My mind supports alot more than 4 dimensions at once. I could code graphics similar to Miegakure (which displays a 3d cross-section of a 4d world) then does normal 3d graphics on that 3d cross-section. But I cant pretend Miegakure is a 3d game. It leads to proving true=false. The axioms wont work. It would throw a wrench into the machine.
I think you want the game's graphics and controls to make it take the fewest button presses to select a 3d point, 3d line segment, octahedron volume, or tetrahedron volume. But these are not 3d shapes. These are not the shapes you asked for. You thought you were asking for them but you are not. If you want me to write code that uses quadrays instead of vec3s to compute triples of 2d coordinates on screen for each triangle to display, or 3d coordinates of them for GL to display, then I need an exact definition of the 4d shapes you want me to display.

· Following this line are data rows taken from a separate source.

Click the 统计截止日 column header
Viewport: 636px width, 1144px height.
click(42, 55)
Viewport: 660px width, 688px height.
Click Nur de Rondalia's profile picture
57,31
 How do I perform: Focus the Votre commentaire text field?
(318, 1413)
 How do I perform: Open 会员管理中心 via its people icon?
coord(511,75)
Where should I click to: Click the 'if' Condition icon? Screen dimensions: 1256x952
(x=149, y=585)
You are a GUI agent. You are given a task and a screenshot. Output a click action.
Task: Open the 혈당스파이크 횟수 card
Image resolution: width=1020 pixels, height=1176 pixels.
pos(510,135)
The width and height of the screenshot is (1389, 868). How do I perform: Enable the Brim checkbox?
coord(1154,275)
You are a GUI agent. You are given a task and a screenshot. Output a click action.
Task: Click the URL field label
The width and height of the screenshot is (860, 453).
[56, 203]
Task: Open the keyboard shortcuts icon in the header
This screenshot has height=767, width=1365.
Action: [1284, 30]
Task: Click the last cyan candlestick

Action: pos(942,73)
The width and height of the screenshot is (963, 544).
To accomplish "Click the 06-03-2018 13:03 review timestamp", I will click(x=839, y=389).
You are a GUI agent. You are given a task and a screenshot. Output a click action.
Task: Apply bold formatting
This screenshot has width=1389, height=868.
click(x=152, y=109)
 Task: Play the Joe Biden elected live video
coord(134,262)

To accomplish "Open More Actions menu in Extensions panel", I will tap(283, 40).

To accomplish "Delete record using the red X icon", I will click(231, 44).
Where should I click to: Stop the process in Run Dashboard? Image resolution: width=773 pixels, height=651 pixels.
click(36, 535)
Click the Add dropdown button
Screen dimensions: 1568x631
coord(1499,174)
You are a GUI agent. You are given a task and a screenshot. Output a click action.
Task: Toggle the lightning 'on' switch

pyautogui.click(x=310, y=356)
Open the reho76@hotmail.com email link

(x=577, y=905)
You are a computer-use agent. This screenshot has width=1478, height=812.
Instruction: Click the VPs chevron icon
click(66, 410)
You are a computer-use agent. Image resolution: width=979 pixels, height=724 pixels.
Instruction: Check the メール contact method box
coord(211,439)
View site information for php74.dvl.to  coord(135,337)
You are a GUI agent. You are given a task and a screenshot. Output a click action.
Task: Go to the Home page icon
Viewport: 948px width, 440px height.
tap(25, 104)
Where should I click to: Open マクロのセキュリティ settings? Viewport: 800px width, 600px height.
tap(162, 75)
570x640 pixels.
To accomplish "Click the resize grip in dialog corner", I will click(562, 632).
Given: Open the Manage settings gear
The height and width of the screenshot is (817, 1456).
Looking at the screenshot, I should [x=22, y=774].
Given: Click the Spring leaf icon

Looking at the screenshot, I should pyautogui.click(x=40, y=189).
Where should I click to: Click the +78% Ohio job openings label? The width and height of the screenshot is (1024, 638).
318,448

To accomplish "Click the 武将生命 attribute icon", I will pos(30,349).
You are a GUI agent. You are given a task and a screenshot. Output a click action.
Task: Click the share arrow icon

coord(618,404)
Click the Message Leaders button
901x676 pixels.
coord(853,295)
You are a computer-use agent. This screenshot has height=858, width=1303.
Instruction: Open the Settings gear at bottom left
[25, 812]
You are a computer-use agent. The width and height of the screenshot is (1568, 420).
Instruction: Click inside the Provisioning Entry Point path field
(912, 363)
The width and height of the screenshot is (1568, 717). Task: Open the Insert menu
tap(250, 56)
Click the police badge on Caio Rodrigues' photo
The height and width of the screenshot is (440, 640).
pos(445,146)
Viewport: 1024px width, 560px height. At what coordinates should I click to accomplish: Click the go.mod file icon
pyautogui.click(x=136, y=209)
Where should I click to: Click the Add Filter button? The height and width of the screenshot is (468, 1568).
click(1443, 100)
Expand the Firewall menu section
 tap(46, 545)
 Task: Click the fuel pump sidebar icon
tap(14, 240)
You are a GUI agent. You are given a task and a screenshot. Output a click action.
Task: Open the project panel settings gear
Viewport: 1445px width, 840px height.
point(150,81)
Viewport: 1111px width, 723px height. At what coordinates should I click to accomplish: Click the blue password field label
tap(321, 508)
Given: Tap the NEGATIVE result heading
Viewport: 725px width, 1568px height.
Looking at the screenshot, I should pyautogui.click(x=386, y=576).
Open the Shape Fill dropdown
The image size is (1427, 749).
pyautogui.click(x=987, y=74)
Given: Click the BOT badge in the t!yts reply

The shapes can not reshape just by moving in 4d. If you need more than 4 dimensions just say so. I can code alot of dimensions, but the more dimensions the fewer objects it can do at gaming speed.
I cant proceed unless I have absolute coordinates of every tetrahedron-like shape and every octahedron-like shape, all in the same space, any kind of space, but there can be no translations transforms etc that prevents you from seeing all of them at once. If you have to take min or max just to know where in 4d (or maybe its alot more dimensions? how many dimensions?) then that is not a space at all. Thats a graph as in graph-theory. If you want me to display a graph then just say so, and we can define it instead in terms of which integers are adjacent to which other integers and of n edge types.
Your coordinate system appears to be 8 dimensional: 2 nonnormed quadrays of 4 numbers each, and the shapes are each an infinitely thin 7d surface in flat 8d space. The extra quadray is to move the origin (0,0,0,0). Without this, distance changes depending on where its viewed from. The jagged 3d surface in 4d I mentioned, is still jagged as 7d surface in 8d, and the jagged parts move around, so its a transform of 3d surface to 3d surface if used some ways. These ways are not encoded into the dimensions, so you'd need even more dimensions or "ugly hacks" to do that. Im still not sure what you're using these extra dimensions for and what you want to appear on screen, what directions in 8 dimensions or somehow in 4 dimensions you want the player of the game to be able to tilt the camera.